I Can Still Taste Les Madeleines

A couple of days ago I was organizing and archiving the textual copies of the 300+ posting to this blogspot since late 2008.  They have accumulated to almost 600 single spaced pages collected into two large binders.  I commented to a good friend at the time that Marcel Proust would be proud of me and he suggested it might be time to break out the madeleine cakes to celebrate.  I had not thought about les madeleines in over forty years . . . certainly not in connection with Proust.  This gave me pause.

I think the first time I had a madeleine was in late 1971 during a visit to the Meuse Valley, in the Lorraine region of northeastern France.  I was there ostensibly to search out places where my dad’s US Army unit fought during the late months of 1944.  I found myself in Metz and wandering a back street one morning I chanced upon a small boulangerie with a rich variety of offerings.  I selected several madeleine cakes . . . cookies, actually . . . to go with my morning coffee.  They were quite unique in their shape and consistency, and they tasted wonderful.  I can still taste them even after all these years. 

The reason I tried them that morning, however, was because at that time I was reading  selections from Proust’s À la recherche du temps perdu [In Search of Lost Time] in a French literature class at the German university I was attending.  Probably Proust’s most famous work (begun in 1909, and eventually published in several volumes between 1913 and 1927), it swelled to almost 3,200 pages.  We were reading selections from Du côté de chez Swann [Swann’s Way], the first volume published in 1913, including the section entitled “Combray” which concludes with the now famous madeleine episode  – its theme the existence of involuntary memory.  Returning home to the US, I finally had an opportunity to read the entire multi-volume English translation by Charles Scott Moncrieff to which he attached the rather obsequious title, Remembrance of Things Past (1922-1930).  The final volume of the translation was completed by "Stephen Hudson," (a pseudonym adopted by Proust's friend, Sydney Schiff), after Moncrieff’s death in 1930.   Reading the Combray episode:

 No sooner had the warm liquid mixed with the crumbs touched my palate than a shudder ran through me and I stopped, intent upon the extraordinary thing that was happening to me. An exquisite pleasure had invaded my senses, something isolated, detached, with no suggestion of its origin. And at once the vicissitudes of life had become indifferent to me, its disasters innocuous, its brevity illusory – this new sensation having had on me the effect which love has of filling me with a precious essence; or rather this essence was not in me it was me. ... Whence did it come? What did it mean? How could I seize and apprehend it? ... And suddenly the memory revealed itself. The taste was that of the little piece of madeleine which on Sunday mornings at Combray (because on those mornings I did not go out before mass), when I went to say good morning to her in her bedroom, my aunt Léonie used to give me, dipping it first in her own cup of tea or tisane. The sight of the little madeleine had recalled nothing to my mind before I tasted it.

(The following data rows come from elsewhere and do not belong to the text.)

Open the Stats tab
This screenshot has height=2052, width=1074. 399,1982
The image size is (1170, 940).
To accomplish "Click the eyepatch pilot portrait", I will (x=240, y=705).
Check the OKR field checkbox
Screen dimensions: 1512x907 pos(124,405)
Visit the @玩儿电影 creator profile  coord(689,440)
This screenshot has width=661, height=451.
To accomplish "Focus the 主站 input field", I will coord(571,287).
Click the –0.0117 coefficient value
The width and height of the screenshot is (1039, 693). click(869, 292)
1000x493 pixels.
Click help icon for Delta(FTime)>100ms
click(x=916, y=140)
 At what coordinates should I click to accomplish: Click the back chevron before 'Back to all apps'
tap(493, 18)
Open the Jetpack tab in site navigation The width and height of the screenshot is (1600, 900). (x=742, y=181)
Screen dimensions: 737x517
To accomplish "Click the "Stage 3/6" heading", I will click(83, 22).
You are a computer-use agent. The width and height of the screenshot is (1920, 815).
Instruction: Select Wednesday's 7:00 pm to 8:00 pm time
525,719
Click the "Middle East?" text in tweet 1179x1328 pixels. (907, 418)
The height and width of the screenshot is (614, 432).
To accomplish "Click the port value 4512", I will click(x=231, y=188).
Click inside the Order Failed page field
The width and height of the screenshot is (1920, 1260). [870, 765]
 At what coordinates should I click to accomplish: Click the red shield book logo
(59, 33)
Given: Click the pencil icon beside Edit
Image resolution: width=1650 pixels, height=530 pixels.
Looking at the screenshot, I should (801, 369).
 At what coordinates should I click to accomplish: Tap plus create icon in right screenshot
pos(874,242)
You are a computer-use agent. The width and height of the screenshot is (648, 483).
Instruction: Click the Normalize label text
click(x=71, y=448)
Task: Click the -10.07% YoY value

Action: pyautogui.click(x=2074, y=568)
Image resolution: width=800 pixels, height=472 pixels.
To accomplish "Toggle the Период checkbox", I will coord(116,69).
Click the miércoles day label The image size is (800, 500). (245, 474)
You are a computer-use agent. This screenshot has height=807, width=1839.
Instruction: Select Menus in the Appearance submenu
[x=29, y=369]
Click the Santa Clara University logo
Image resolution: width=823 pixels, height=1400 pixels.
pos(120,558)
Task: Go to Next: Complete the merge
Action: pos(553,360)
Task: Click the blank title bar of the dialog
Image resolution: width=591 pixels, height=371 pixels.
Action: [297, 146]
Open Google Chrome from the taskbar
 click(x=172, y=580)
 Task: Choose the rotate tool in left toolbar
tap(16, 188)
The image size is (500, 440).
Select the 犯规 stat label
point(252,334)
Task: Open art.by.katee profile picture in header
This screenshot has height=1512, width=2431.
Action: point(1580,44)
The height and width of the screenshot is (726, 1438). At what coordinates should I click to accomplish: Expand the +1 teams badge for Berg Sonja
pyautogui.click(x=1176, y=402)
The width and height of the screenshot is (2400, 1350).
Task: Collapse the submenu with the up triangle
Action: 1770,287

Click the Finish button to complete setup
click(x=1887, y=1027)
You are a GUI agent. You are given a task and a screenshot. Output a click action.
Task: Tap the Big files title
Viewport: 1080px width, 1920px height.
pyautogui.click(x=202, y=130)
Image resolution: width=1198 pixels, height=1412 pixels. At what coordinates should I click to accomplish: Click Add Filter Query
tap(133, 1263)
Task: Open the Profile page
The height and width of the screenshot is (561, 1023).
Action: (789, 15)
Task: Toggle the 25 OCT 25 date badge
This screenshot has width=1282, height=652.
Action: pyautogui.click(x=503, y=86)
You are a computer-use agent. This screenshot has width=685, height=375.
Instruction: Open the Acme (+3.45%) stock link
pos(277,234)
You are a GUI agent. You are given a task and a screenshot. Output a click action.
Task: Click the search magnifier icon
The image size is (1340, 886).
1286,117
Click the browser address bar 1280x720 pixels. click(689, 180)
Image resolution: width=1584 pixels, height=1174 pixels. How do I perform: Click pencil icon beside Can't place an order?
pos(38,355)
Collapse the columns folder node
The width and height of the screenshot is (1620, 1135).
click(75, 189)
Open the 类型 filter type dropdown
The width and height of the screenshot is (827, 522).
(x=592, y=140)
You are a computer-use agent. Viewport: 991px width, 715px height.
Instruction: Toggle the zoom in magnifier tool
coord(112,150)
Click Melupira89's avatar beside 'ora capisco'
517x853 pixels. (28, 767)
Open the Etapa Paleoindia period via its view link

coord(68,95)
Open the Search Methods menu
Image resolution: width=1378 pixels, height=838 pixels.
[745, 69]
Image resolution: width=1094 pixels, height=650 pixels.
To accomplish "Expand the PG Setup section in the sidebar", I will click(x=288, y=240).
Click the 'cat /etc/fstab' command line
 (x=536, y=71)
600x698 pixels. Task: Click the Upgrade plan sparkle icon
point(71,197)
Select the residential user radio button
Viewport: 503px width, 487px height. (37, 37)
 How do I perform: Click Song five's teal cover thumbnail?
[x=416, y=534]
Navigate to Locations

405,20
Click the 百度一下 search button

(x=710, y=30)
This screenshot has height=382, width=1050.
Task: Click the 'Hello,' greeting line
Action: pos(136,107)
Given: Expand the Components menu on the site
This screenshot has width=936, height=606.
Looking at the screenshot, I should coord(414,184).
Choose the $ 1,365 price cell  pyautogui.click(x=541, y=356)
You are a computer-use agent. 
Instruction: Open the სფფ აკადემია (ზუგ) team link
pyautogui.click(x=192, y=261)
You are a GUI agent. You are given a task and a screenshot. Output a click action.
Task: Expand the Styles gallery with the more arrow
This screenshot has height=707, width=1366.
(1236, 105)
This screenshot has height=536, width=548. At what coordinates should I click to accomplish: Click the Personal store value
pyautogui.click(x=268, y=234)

And all from my cup of tea. 


So, perhaps I was correct when I posited that Proust would be proud of me after assembling textual pages of these blogspot posting, which I have characterized from the outset as “Random Thoughts From the Edge of America.”  And my friend was also correct to suggest a celebration of this undertaking with the serving of madeleine cakes.  Eating them with his tea was, for Proust, an incident of involuntary memory triggered by sensory occurrences,  awakening still other memories and recollections, the “essence of the past” over which he had no conscious control over recollections of past people, places and events.

These postings really are random thoughts . . . involuntary memories triggered by something I have done, or seen, or heard, or read.  Yet, once triggered, I do try to think about then intelligently, and in depth.  I will do a little research to flesh them out before sharing them with my readers.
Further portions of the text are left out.